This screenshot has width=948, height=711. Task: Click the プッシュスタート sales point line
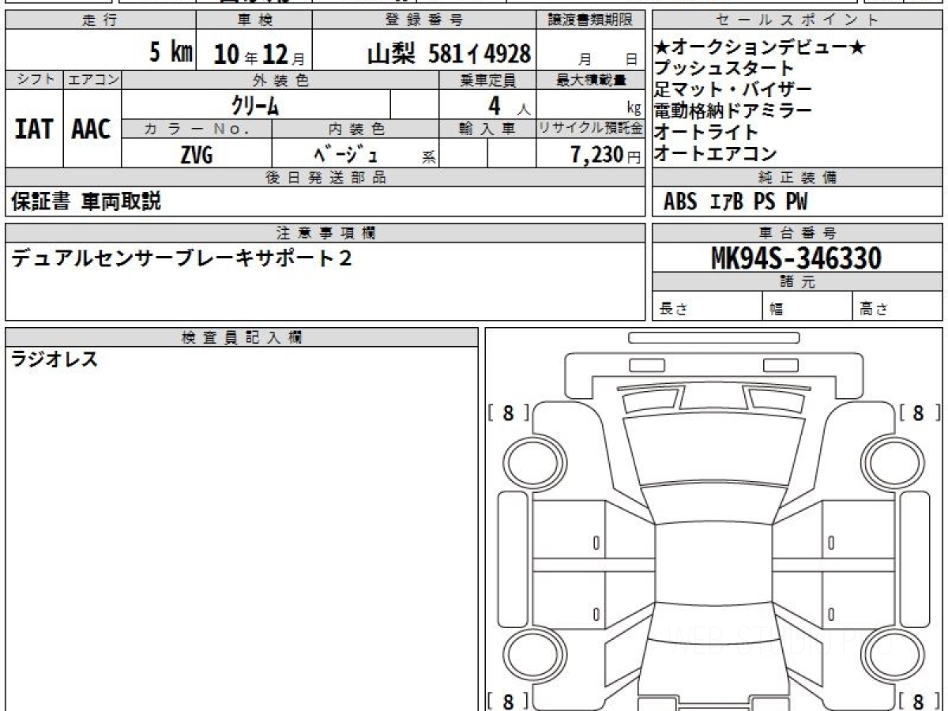[724, 70]
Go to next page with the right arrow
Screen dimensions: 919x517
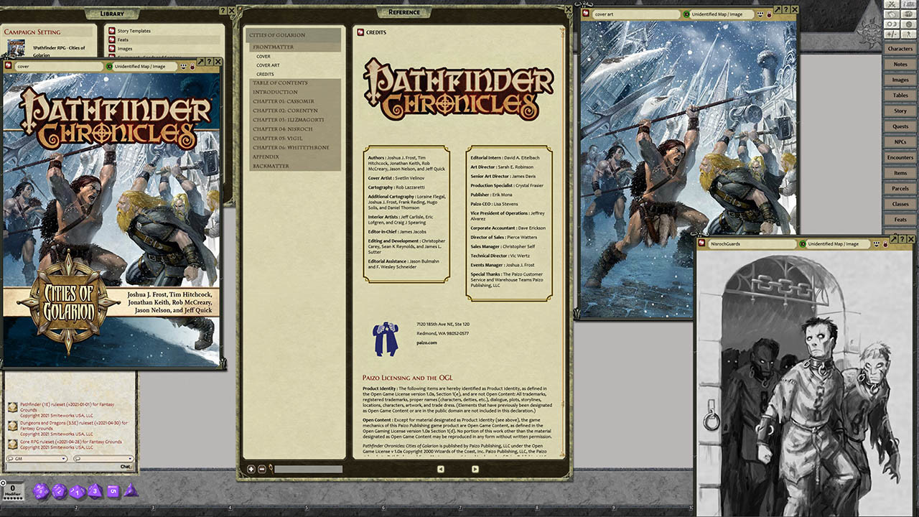pyautogui.click(x=475, y=468)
=====
▶ **Your goal**: Please print out the entries above exactly. The pictures stay out.

▶ **Solution to this exercise**:
This screenshot has width=948, height=711. Task: Click the プッシュスタート sales point line
[724, 70]
Go to next page with the right arrow
Screen dimensions: 919x517
pyautogui.click(x=475, y=468)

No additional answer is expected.